Go lean with protein

Consider these suggestions for incorporating healthier proteins into your diet

Consuming enough protein can be challenging when we know that protein can add extra fat and cholesterol to our diet. Variety and choosing lean are the keys when it comes to selecting protein.

Select a variety of protein foods to improve nutrient intake and health benefits. Meat and poultry choices should be lean or low-fat. Choose some of the often forgotten members of the Protein Food Group such as beans and peas, processed soy products, and nuts and seeds to add variety to your diet.

Ask yourself these questions regarding your protein intake. Do you:

  • Choose lean cuts of beef and pork such as round steaks or roasts, pork loin, tenderloin?
  • Choose extra lean ground beef? Look for 90 percent lean on the label?
  • Buy skinless chicken breasts or remove skin before cooking?
  • Choose turkey, roast beef, chicken or low-fat luncheon deli meats?
  • Trim away all visible fat before cooking?
  • Drain fat after cooking?
  • Bake, grill, roast or boil instead of frying?
  • Enjoy gravy or sauces on the side?
  • Prepare protein foods without added fats?
  • Choose seafood a couple times a week?
  • Choose beans or soy products?

When trying to make leaner protein choices and vary your choices, each of the above items can help you take a step in the right direction. Including beans, peas, or soy products more often can be done in some simple ways. Some ideas to consider are:

  • Chili with kidney or pinto beans
  • Stir-fried tofu
  • Split pea, lentil, minestrone or white bean soups
  • Baked beans
  • Black bean enchiladas
  • Garbanzo or kidney beans on a chef’s salad
  • Rice and beans
  • Veggie burgers
  • Hummus (chickpeas) spread on pita bread

For additional ideas on enjoying beans, visit the Michigan Bean Commission.

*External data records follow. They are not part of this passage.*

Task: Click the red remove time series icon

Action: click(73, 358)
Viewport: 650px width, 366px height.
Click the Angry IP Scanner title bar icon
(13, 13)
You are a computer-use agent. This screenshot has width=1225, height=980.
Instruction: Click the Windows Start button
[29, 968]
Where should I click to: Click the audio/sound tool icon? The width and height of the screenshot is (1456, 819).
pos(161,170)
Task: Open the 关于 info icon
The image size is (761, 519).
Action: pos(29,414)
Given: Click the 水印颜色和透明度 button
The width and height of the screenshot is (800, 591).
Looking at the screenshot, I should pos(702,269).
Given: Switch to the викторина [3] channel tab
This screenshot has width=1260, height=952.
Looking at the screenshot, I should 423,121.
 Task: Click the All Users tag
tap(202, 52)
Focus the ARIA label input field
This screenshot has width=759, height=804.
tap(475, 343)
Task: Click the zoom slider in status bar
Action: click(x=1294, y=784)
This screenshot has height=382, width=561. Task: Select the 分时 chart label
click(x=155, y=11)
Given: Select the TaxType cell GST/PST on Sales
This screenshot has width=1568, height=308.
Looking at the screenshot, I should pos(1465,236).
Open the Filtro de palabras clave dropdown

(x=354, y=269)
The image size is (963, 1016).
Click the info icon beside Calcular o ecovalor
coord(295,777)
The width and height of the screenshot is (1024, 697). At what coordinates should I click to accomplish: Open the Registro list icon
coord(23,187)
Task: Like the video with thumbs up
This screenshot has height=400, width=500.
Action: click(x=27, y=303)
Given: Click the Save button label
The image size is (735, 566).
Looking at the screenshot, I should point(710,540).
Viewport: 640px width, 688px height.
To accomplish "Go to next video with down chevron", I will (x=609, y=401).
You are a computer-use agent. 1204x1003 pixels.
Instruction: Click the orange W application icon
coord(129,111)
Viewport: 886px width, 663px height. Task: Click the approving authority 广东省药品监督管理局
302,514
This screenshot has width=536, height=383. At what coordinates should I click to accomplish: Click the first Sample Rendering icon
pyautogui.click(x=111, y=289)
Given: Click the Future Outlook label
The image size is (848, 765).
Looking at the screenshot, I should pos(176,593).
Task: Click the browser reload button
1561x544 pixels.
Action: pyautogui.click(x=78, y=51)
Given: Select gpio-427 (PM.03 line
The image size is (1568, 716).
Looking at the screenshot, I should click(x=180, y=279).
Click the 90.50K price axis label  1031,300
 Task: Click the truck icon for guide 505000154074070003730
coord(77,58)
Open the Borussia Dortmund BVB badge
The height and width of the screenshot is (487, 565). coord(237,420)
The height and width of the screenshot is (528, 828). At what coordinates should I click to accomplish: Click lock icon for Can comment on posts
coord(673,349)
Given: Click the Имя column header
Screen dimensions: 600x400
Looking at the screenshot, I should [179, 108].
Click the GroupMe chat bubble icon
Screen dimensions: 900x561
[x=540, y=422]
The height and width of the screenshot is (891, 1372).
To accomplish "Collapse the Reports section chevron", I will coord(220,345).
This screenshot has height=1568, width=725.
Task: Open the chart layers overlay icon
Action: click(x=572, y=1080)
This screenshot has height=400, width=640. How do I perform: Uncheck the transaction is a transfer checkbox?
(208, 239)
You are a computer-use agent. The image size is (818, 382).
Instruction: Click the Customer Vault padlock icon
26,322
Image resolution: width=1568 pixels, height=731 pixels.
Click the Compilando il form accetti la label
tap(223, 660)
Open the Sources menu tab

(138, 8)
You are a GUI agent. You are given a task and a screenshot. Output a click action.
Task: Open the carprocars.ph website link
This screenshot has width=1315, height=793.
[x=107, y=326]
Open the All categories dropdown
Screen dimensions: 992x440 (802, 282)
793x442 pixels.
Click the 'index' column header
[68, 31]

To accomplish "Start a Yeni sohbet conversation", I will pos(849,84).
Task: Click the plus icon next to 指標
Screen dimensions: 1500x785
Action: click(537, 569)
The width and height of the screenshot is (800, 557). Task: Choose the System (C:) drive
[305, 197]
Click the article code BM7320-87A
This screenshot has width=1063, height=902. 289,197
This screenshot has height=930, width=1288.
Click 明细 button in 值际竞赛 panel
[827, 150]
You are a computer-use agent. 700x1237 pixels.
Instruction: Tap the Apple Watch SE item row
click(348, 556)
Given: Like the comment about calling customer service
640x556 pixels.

Choose unsalted nuts as a snack, on salads or in main dishes. Use nuts to replace, not garnish, meat or poultry:

  • Add slivered almonds to steamed vegetables.
  • Add toasted peanuts or cashews to a vegetable stir fry instead of meat.
  • Sprinkle a few nuts on top of low-fat ice cream or frozen yogurt.
  • Add walnuts or pecans to a green salad instead of cheese or meat.

Protein is a critical component for healthy bodies. By making some small adjustments in our shopping and cooking, we can enjoy lean protein every day.